— И ладно. Будут тебе дрова, не в них счастье.

— Не в них, верно. Печку перекладывать надо.

Он посмотрел на нее враждебно, и Антонина заскребла пальцами по дну сумки, выуживая напоследок маленький тряпичный сверток.

— Я тебе ордена принесла, — сказала она заискивающе.

— С какой еще радости?

— Послезавтра-то День танкиста.

Я-то при чем? Я, мать, пехота, натуральная пехота, — независимо сказал Лутиков, но руки потянулись к свертку, приняли его на обе ладони.

— У людей праздник — и нам радость.

Она недоумевала, почему он вдруг забыл все, чему сам учил ее сорок лет, день за днем.

— Стоит ли? — сомневался Лутиков. — Не на пижаму же мне их вешать.

— Пусть знают люди! — Открылись глазу медали и вишневая эмаль ордена Красной Звезды. Антонина легонько отталкивала руки мужа от себя. — Живешь, живешь, а будто и нет их у тебя. Ты их когда надевал? Когда Павлик женился, жену показать привез и тесть с ним приехал. А больше когда?

— На Октябрьскую, прошлый год.

— Что ты! — всплеснула руками старушка. — Забыл ты, забыл, Гера; хотел надеть, а у тебя давление, ты и лег.

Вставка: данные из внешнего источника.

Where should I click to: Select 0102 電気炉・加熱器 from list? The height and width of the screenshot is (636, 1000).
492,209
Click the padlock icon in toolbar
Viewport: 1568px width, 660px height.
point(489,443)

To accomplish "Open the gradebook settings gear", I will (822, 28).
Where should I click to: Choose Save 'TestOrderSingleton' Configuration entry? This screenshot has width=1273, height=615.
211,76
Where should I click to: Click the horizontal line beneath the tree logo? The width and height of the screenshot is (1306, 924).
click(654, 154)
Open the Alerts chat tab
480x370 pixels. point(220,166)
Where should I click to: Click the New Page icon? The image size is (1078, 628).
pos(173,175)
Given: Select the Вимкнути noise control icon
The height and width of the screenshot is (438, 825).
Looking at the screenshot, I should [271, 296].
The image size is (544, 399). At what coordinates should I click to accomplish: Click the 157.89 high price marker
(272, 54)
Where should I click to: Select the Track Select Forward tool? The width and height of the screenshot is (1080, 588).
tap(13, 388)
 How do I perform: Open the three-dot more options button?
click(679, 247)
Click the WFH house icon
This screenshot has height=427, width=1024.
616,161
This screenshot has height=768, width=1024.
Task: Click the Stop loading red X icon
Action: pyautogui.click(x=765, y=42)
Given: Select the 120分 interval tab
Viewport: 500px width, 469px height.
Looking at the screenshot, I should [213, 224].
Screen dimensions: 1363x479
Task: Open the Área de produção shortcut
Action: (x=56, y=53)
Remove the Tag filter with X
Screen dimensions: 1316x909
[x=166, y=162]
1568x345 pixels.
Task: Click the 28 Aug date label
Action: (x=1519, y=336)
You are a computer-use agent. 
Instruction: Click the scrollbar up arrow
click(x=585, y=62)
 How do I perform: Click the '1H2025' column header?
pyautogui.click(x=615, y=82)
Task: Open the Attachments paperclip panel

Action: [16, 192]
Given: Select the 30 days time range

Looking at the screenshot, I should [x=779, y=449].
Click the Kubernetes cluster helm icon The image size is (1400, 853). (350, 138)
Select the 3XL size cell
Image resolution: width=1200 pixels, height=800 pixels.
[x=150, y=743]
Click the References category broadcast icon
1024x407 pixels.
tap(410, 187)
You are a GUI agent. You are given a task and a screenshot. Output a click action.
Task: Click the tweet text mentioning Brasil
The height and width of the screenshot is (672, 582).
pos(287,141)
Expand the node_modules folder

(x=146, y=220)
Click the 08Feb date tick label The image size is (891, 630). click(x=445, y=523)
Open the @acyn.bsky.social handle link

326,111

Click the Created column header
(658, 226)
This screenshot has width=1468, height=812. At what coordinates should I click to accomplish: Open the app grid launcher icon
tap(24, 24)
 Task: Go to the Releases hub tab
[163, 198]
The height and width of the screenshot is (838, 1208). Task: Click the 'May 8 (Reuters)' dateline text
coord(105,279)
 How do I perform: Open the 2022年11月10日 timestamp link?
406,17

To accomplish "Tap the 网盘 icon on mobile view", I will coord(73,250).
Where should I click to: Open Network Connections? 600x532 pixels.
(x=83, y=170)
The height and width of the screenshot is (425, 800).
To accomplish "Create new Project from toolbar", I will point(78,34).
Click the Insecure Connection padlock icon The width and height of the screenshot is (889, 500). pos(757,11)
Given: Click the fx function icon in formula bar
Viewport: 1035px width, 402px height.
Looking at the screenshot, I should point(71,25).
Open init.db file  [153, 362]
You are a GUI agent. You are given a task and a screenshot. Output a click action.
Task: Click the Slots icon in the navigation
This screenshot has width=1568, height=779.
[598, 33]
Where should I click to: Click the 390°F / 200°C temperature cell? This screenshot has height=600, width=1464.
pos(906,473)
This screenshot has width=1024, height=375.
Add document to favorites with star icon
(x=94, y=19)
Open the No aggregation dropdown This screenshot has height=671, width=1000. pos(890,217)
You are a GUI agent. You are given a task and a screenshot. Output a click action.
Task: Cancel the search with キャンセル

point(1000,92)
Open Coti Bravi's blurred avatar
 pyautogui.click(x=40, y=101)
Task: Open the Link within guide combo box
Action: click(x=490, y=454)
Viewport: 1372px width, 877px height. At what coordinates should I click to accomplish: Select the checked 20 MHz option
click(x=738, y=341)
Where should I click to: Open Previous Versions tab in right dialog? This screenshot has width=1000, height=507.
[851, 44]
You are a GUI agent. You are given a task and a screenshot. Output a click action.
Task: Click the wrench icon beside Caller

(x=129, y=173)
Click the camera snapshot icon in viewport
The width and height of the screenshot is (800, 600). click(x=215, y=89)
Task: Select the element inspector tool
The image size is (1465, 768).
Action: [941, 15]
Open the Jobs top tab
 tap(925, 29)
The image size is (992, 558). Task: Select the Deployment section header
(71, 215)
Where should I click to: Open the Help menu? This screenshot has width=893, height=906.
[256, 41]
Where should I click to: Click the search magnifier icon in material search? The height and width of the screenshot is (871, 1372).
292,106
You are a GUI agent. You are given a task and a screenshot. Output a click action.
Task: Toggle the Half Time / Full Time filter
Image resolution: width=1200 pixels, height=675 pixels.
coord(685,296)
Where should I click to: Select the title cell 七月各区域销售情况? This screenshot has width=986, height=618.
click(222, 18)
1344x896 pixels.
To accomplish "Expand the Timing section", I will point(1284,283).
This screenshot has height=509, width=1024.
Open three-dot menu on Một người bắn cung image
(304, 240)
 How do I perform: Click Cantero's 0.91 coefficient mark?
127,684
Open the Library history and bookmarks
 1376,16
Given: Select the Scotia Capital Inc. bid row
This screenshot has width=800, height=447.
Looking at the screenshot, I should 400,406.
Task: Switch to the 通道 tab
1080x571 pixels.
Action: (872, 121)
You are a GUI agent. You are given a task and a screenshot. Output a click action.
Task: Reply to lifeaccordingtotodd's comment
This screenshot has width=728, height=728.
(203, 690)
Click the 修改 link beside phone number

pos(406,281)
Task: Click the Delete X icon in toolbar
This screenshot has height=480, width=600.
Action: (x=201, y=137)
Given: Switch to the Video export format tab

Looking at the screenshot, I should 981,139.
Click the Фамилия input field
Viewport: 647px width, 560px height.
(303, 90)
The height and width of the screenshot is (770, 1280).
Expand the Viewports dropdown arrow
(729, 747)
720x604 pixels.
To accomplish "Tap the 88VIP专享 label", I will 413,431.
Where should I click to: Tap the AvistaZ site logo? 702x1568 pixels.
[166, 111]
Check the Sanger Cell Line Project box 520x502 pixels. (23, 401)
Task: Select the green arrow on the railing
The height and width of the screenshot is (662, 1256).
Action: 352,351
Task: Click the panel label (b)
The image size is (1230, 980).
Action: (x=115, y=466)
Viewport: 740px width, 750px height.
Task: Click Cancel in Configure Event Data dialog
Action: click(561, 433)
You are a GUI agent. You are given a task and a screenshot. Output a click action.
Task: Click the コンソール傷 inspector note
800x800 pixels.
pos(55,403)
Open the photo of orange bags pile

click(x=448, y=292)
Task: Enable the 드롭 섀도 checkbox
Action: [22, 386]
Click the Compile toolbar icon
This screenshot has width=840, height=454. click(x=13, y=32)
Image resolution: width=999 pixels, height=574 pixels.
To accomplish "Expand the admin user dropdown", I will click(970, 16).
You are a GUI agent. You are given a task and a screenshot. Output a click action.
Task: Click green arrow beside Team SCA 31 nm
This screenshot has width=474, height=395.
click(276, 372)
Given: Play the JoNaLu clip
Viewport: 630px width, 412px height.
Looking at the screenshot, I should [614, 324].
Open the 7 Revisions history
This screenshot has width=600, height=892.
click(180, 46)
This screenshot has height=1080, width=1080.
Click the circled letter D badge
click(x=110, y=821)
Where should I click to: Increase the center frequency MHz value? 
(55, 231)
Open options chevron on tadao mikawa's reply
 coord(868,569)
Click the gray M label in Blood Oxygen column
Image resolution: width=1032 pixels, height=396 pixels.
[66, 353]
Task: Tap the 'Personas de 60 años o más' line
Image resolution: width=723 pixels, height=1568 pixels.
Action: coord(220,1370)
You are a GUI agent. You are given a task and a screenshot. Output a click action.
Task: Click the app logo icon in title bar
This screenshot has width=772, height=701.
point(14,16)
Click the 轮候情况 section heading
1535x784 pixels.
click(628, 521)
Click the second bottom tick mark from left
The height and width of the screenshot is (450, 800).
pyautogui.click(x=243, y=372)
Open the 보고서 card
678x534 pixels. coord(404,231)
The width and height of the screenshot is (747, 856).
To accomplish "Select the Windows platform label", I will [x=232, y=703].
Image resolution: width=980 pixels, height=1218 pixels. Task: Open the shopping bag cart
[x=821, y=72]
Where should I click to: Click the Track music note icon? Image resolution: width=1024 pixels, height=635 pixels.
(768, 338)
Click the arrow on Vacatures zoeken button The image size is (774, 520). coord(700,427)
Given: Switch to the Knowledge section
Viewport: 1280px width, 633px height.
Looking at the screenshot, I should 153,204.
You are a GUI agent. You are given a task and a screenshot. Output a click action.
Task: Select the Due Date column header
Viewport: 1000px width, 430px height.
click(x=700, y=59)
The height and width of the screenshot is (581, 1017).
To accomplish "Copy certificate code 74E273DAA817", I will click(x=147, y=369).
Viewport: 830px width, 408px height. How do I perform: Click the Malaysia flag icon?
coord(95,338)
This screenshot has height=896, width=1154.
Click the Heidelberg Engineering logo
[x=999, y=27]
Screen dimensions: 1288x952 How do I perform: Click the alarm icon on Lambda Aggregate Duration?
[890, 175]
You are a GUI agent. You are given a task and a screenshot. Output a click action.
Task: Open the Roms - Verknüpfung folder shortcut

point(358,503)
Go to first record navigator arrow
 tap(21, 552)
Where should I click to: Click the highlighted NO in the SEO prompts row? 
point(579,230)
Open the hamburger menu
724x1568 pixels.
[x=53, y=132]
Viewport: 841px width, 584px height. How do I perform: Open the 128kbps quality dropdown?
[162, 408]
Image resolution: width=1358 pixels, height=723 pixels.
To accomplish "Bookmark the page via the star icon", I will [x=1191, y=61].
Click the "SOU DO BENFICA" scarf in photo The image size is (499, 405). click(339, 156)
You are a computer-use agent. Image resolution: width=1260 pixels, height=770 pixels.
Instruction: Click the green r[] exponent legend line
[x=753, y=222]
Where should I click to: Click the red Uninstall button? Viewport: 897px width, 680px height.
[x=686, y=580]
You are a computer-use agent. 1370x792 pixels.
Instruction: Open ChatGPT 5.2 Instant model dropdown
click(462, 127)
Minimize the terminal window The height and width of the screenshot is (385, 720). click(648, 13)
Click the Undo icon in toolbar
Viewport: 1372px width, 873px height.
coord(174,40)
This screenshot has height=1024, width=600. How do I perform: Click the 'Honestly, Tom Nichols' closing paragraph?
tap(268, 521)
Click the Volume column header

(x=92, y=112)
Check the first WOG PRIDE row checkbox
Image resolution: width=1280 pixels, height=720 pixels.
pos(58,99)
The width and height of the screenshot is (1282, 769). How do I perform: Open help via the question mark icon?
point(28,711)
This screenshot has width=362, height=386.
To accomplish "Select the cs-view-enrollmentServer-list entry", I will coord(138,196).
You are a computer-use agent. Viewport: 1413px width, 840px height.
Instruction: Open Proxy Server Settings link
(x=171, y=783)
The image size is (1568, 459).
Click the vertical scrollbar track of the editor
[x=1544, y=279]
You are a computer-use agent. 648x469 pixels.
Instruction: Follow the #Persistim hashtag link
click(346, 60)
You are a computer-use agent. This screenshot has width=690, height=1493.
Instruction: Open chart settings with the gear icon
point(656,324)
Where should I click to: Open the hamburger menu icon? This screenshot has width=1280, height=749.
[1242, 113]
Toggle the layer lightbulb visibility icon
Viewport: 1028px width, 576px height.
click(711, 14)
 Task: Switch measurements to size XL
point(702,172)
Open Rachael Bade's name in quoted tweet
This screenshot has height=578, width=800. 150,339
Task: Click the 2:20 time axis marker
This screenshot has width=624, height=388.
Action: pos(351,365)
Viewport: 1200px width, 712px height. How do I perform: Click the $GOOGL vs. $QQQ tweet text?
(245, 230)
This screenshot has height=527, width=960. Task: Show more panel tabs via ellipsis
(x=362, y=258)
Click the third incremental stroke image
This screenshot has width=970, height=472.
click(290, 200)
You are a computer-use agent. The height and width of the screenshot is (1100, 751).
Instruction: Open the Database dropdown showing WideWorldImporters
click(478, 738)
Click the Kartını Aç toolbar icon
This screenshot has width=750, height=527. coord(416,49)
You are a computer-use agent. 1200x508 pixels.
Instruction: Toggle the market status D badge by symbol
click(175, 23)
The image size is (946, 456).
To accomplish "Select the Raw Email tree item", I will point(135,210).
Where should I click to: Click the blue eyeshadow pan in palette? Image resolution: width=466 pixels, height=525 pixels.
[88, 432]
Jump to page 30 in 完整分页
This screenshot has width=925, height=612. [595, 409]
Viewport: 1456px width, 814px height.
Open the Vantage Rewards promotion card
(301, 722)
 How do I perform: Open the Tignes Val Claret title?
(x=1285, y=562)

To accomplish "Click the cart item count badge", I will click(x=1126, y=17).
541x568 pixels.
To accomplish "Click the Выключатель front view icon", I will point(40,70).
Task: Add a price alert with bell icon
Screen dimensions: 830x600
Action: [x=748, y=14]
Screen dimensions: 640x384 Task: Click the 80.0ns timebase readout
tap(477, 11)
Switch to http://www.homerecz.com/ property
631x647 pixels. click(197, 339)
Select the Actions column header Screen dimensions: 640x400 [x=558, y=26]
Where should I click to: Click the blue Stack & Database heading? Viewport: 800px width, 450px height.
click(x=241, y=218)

Лутиков уронил тряпицу на постель, звякнул металл, и он стал выуживать медали из складок одеяла ватными, терявшими чувствительность пальцами. Была в медалях успокоительная тяжесть и прохлада, острия звезды покалывали пальцы, Лутиков приободрился: перед ним лежали весомые свидетельства жизни, — значит, была жизнь, была, и не из последних.

Царев заворочался, оповещая супругов, что он проснулся, лег на спину, повернул голову к старикам.

— Здравствуйте, мамаша, — сказал он.

— Здравствуй сынок, — откликнулась Антонина.

— Похвастались бы, Герман Александрович! — Царев откинул одеяло, сел в постели. Он был в пижаме и в рябеньких носках на долгопалой ступне. — Чего там звенит?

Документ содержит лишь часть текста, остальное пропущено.